En attendant, je vous livre ci-dessous quelques observations. Certaines vont vous paraître évidentes, voire puériles. Toutes, à mon avis, doivent nous permettre de réfléchir sur ce grave débat. 

  • D’abord, il y a la sécheresse que nul ne peut et ne doit ignorer puisqu’elle sévit depuis des années. Elle a pour effet de réduire les rendements de manière significative et d’infliger à la vigne de sérieuses souffrances plus connues sous le terme « stress hydrique ». Ainsi, durant la canicule de 2003, on a estimé que le taux de mortalité de la vigne dans certaines régions du sud de la France avait atteint les dix pour cent. Pour beaucoup de techniciens, l’idée communément acquise selon laquelle la vigne doit souffrir pour être belle, est à jeter aux orties…
  • Cette baisse de rendements n’inquiète pas pour l’instant la plupart des vignerons « sérieux » que j’ai pu rencontrer, ceux qui travaillent des petites surfaces et qui visent la haute qualité dans leurs vins. J’ai même rencontré des vignerons qui sont farouchement et éthiquement opposés à de telles pratiques qu’ils jugent « déloyales ». Ils semblent ignorer que l’irrigation est pourtant légale sous certaines conditions, selon le décret n° 2006-1527 du 4 décembre 2006.
  • J’ai rencontré aussi ces dernières années en France, mais surtout en Espagne, dans des régions d’appellations réputées, des vignerons soucieux également de qualité, mais qui ont installé un système (assez coûteux) d’irrigation « pour les jeunes vignes ». Ils se refusent à les enlever une fois la vigne adulte à la fois par souci de précaution (« on ne sait jamais… »), mais prétextant aussi le coût que cela implique. Ils sont pour la plupart en faveur d’une irrigation au goutte à goutte, à des moments particuliers de la vie de la plante et jusqu’à quelques jours de la vendange, irrigation légale mais qu’ils souhaitent « mesurée ».
  • La montée en puissance des vignobles du Nouveau monde, où l’on a moins de scrupules que dans la vieille Europe lorsqu’il s’agit d’assurer des récoltes confortables, laisse penser qu’il nous faut au moins lutter « à armes égales ». Elle plaide en tout cas en faveur des « pro-irrigationistes ».
  • Pour les producteurs de vins « industriels », vins de table, par exemple, les producteurs de raisins de table ou de jus de raisin, l’irrigation, mesurée ou pas, ne pose aucun problème d’ordre moral.
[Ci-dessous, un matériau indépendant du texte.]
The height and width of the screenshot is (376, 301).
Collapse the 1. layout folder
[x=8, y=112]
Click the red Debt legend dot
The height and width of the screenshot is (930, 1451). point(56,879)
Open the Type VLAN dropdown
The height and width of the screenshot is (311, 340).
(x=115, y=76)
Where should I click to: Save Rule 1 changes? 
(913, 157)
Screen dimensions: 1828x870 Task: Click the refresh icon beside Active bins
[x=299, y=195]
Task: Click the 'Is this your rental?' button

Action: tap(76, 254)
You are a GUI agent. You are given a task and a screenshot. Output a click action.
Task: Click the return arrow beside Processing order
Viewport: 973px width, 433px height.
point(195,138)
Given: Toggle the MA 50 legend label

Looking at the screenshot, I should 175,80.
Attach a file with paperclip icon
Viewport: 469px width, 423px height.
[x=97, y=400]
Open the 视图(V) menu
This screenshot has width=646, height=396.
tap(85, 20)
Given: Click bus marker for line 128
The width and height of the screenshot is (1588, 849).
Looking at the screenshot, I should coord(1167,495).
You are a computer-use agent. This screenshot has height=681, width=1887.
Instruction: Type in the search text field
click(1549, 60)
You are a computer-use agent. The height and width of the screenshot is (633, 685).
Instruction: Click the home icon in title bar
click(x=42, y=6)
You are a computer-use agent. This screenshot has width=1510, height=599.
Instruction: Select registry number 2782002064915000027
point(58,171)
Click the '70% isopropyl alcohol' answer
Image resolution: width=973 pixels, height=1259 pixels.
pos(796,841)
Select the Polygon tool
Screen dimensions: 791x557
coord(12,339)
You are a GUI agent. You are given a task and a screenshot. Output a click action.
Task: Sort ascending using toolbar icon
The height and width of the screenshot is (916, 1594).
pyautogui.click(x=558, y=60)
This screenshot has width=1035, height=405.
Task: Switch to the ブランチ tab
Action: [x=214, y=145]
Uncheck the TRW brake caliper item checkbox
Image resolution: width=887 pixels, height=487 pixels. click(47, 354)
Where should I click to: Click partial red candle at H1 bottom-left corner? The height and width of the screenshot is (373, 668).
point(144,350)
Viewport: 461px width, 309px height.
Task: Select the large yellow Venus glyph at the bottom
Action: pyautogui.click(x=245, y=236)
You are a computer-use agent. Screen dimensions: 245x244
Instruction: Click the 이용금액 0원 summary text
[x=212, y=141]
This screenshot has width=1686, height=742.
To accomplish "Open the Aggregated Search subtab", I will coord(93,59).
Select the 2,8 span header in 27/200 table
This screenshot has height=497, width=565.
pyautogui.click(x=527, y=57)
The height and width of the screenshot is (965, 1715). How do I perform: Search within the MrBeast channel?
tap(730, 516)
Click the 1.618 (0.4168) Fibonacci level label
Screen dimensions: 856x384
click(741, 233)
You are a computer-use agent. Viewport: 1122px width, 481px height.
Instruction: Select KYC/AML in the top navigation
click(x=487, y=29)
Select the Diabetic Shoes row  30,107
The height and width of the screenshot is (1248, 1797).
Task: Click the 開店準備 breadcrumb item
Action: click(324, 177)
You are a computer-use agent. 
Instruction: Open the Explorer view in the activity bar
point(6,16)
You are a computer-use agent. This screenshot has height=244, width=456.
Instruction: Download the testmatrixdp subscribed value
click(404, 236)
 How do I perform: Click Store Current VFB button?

Beaucoup l’utilisent déjà, quand bien même le coût d’installation d’un système, main d’œuvre comprise, tourne autour de 3.000 € par hectare.
  • Pour les écolos qui, comme moi, se posent de sérieuses questions sur nos ressources en eau quant aux années à venir, l’irrigation devrait être bannie, ainsi qu’elle le fut à une époque dans les vignobles d’appellation, si ma mémoire ne me trahit pas. L’arrosage des jeunes plants pourrait être toutefois autorisé, mais sans l’installation de système de goutte à goutte. Il y a déjà suffisamment d’arrosages dans nos champs de maïs, par exemple, et souvent à des heures indues, en plein cagnard, pour ne pas en rajouter. D’ailleurs, dans certains pays, comme en Californie, des mesures de restrictions sont en vigueur par crainte de voir les réserves d’eau baisser dangereusement.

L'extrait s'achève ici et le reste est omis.